> PROBLEM TO SOLVE
All lines from the one with "The height and width of the screenshot is (1080, 1920). At" through the last are to be given again exactly as they stand in the data below, and only those.

> LISTED RECORDS
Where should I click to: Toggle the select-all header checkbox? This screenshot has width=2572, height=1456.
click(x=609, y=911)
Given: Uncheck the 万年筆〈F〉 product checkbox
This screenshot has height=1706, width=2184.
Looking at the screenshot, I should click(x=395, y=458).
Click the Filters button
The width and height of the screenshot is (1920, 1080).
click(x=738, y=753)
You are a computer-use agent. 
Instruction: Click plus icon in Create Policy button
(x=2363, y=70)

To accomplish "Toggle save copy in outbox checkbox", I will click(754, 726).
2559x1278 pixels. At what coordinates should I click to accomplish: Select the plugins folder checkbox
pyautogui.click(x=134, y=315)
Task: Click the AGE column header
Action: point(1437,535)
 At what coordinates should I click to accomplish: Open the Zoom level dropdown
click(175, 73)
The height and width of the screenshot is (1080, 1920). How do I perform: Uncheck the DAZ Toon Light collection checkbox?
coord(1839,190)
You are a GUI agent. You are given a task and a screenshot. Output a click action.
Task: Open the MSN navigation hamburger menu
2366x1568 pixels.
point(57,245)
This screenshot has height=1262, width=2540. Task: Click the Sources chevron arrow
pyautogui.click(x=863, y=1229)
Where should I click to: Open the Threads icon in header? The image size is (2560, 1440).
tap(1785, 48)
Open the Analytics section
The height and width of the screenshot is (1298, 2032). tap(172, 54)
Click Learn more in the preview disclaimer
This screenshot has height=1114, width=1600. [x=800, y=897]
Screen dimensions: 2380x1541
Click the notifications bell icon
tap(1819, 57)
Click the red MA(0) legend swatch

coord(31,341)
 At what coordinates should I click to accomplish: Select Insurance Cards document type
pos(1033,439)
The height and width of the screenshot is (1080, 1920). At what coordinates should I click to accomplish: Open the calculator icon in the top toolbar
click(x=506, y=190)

> EXERCISE ANSWER
The height and width of the screenshot is (1080, 1920). At what coordinates should I click to accomplish: Open the calculator icon in the top toolbar
click(x=506, y=190)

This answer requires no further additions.